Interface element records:
——
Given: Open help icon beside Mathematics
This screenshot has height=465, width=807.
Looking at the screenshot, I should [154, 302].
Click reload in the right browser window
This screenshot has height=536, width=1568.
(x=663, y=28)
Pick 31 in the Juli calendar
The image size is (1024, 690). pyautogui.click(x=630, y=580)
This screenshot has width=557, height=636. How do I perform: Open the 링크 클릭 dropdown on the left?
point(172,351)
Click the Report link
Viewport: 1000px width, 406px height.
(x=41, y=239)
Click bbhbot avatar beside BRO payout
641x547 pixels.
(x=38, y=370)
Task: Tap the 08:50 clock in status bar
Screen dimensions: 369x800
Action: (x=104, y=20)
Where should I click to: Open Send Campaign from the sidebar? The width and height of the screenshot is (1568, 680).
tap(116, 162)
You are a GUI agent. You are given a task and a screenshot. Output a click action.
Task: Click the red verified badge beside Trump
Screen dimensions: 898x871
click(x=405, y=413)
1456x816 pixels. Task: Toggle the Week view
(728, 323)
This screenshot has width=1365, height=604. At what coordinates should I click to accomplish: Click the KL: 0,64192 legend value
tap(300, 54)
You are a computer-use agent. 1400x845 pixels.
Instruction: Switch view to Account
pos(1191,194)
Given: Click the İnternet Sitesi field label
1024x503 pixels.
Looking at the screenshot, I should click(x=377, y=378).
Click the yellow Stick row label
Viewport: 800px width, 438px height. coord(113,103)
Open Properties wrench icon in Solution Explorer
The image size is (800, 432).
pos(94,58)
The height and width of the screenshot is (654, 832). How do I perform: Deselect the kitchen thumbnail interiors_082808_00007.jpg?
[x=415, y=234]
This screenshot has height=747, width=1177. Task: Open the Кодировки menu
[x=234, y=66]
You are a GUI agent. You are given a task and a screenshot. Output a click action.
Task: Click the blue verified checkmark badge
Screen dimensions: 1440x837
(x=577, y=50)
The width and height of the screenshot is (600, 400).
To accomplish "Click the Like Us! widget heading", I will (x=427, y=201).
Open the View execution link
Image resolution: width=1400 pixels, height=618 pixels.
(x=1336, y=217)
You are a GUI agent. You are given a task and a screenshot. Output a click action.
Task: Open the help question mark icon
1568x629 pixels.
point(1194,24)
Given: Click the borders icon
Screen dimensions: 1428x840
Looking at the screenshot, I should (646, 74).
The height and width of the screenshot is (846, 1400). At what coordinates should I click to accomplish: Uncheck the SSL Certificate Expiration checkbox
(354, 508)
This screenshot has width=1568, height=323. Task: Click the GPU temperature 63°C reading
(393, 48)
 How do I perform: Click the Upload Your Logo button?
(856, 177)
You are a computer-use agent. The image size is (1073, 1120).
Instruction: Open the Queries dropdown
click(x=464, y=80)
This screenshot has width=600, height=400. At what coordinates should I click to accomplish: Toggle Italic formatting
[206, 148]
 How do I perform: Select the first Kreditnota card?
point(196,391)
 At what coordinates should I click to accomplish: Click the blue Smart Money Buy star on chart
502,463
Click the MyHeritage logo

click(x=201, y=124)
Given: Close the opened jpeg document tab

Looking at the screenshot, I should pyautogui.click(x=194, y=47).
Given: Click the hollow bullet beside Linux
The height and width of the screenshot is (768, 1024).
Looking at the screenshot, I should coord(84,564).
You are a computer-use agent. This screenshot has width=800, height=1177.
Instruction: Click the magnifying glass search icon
——
Write out the listing above again, line for line, without changing anything.

RESPONSE TO THE TASK:
Given: Open help icon beside Mathematics
This screenshot has height=465, width=807.
Looking at the screenshot, I should [154, 302].
Click reload in the right browser window
This screenshot has height=536, width=1568.
(x=663, y=28)
Pick 31 in the Juli calendar
The image size is (1024, 690). pyautogui.click(x=630, y=580)
This screenshot has width=557, height=636. How do I perform: Open the 링크 클릭 dropdown on the left?
point(172,351)
Click the Report link
Viewport: 1000px width, 406px height.
(x=41, y=239)
Click bbhbot avatar beside BRO payout
641x547 pixels.
(x=38, y=370)
Task: Tap the 08:50 clock in status bar
Screen dimensions: 369x800
Action: (x=104, y=20)
Where should I click to: Open Send Campaign from the sidebar? The width and height of the screenshot is (1568, 680).
tap(116, 162)
You are a GUI agent. You are given a task and a screenshot. Output a click action.
Task: Click the red verified badge beside Trump
Screen dimensions: 898x871
click(x=405, y=413)
1456x816 pixels. Task: Toggle the Week view
(728, 323)
This screenshot has width=1365, height=604. At what coordinates should I click to accomplish: Click the KL: 0,64192 legend value
tap(300, 54)
You are a computer-use agent. 1400x845 pixels.
Instruction: Switch view to Account
pos(1191,194)
Given: Click the İnternet Sitesi field label
1024x503 pixels.
Looking at the screenshot, I should click(x=377, y=378).
Click the yellow Stick row label
Viewport: 800px width, 438px height. coord(113,103)
Open Properties wrench icon in Solution Explorer
The image size is (800, 432).
pos(94,58)
The height and width of the screenshot is (654, 832). How do I perform: Deselect the kitchen thumbnail interiors_082808_00007.jpg?
[x=415, y=234]
This screenshot has height=747, width=1177. Task: Open the Кодировки menu
[x=234, y=66]
You are a GUI agent. You are given a task and a screenshot. Output a click action.
Task: Click the blue verified checkmark badge
Screen dimensions: 1440x837
(x=577, y=50)
The width and height of the screenshot is (600, 400).
To accomplish "Click the Like Us! widget heading", I will (x=427, y=201).
Open the View execution link
Image resolution: width=1400 pixels, height=618 pixels.
(x=1336, y=217)
You are a GUI agent. You are given a task and a screenshot. Output a click action.
Task: Open the help question mark icon
1568x629 pixels.
point(1194,24)
Given: Click the borders icon
Screen dimensions: 1428x840
Looking at the screenshot, I should (646, 74).
The height and width of the screenshot is (846, 1400). At what coordinates should I click to accomplish: Uncheck the SSL Certificate Expiration checkbox
(354, 508)
This screenshot has width=1568, height=323. Task: Click the GPU temperature 63°C reading
(393, 48)
 How do I perform: Click the Upload Your Logo button?
(856, 177)
You are a computer-use agent. The image size is (1073, 1120).
Instruction: Open the Queries dropdown
click(x=464, y=80)
This screenshot has width=600, height=400. At what coordinates should I click to accomplish: Toggle Italic formatting
[206, 148]
 How do I perform: Select the first Kreditnota card?
point(196,391)
 At what coordinates should I click to accomplish: Click the blue Smart Money Buy star on chart
502,463
Click the MyHeritage logo

click(x=201, y=124)
Given: Close the opened jpeg document tab

Looking at the screenshot, I should pyautogui.click(x=194, y=47).
Given: Click the hollow bullet beside Linux
The height and width of the screenshot is (768, 1024).
Looking at the screenshot, I should coord(84,564).
You are a computer-use agent. This screenshot has width=800, height=1177.
Instruction: Click the magnifying glass search icon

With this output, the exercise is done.